Il appartient au comité qui annonce publier une Correspondance phalanstérienne, publication gratuite du groupe des harmonistes (Jounin, Joffroy, Jouanne, Ac. Suin, Philardeau en sont les membres parisiens signataires) - dont le premier numéro paraît en septembre 1843. Cette feuille lithographiée dont il est secrétaire-gérant ne doit aucunement rappeler la « publication de triste souvenir qui n’enfanta que discorde, division et haine » [15] qu’était devenue La Correspondance harmonienne. Le projet a été initié plus d’un an avant, en mars 1842, avec la parution d’une circulaire puis d’un numéro quelques semaines après. Il s’agit de « rétablir [les liens entre] les Phalanstériens disséminés sur le sol de France » [16]. L’harmonie est la relation affectueuse qui lie les membres fondateurs du groupe (au nombre de 8 à l’origine ; l’initiateur du groupe est Pierlot [17] ; Guilbaud est peut-être le 8e membre [18]). Ils souhaitent rallier ceux « qui, moins confiants dans le présent, et d’ailleurs plus portés par leur position à ne compter que sur un essai minime, dirigent leurs pensées et leurs espérances vers l’expérimentation » [19] et non la réalisation du phalanstère. Il s’insurge contre Le Nouveau Monde qui attribue des velléités réalisatrices au groupe des Harmonistes [20]. . Néanmoins, quelques semaines après, il en reprend la direction et la rédaction.

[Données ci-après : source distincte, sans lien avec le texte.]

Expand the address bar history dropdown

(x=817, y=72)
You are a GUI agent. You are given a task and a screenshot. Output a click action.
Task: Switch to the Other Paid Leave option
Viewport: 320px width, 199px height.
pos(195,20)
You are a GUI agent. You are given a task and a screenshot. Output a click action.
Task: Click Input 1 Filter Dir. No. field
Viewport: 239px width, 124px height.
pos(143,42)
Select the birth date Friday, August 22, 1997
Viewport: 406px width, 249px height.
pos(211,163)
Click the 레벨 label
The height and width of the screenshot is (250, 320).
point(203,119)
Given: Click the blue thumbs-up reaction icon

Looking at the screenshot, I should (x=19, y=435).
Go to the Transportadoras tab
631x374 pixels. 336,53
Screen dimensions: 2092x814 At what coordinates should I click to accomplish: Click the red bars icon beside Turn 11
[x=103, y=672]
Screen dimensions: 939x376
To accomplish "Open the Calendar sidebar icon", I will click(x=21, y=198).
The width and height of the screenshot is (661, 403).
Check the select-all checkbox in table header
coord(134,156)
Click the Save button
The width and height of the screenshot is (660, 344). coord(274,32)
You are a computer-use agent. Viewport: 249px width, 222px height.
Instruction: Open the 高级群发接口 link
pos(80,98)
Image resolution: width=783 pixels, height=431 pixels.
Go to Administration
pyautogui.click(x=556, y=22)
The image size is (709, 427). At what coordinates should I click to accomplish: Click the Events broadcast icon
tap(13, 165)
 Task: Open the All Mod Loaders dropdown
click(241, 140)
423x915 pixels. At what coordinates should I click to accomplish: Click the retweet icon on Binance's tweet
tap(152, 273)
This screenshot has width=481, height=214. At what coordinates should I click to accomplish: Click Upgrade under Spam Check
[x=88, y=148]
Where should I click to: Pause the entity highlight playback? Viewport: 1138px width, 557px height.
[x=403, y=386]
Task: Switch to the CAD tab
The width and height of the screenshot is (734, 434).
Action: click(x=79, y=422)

La Correspondance phalanstérienne ne semble pas perdurer au-delà du numéro de janvier 1844 et Jounin cède le secrétariat du groupe harmoniste à Joffroy. L’action de Jounin et du groupe des harmonistes apparaît pour les quelques correspondants qui donnent leur avis comme l’œuvre d’individus « disposés aux dissidences » [21]. Il signe au nom du comité de rédaction (avec Jouanne et Joffroy) le « programme de la nouvelle direction » du Nouveau Monde [22] qui devient journal de l’essai sociétaire sur les enfants dont seulement deux numéros paraissent en janvier et février 1844. Une sélection d’une population d’enfants doit rendre l’expérience probante :

Aujourd’hui encore, plusieurs circonstances nous portent à insister plus spécialement sur la démonstration par les orphelins [23], explique Jounin.

A partir d’avril 1844, Jounin réoriente son fouriérisme vers l’homéopathie et le magnétisme. Il contribue activement à L’Avenir médical, journal des intérêts de tous ayant pour but la démonstration pratique du nouvel art de guérir, l’homéopathie et le magnétisme dont l’objet est de concourir à la fondation d’un hôpital homéopathico-magnétique pour 150 à 200 enfants. L’adresse de la revue est à son domicile. Il en devient le directeur avec le docteur Piron.

Il exerce 1 rue Daval à Paris en 1854. Son nom réapparaît en 1861 avec d’autres proches de l’École sociétaire (César Daly, Rodolphe Nusbaumer, Lachambaudie, Barral) ; il est sociétaire de la nouvelle Bibliothèque des Amis de l’Instruction du 3e arrondissement de Paris fondée par l’ouvrier lithographe Jean-Baptiste Girard.
En 1871, Jounin est l’un des « membres honoraires » de la Maison rurale d’expérimentation sociétaire, fondée par Jouanne à Ry (Seine-Inférieure). Il fait également partie du Cercle des familles

Lors de son décès, il réside au 44 boulevard Voltaire à Paris. Il est marié à Marie Nodot. Son beau-frère, ancien avoué, Pierre Nodot demeurant à Saint-Amand (Cher) est l’un des témoins.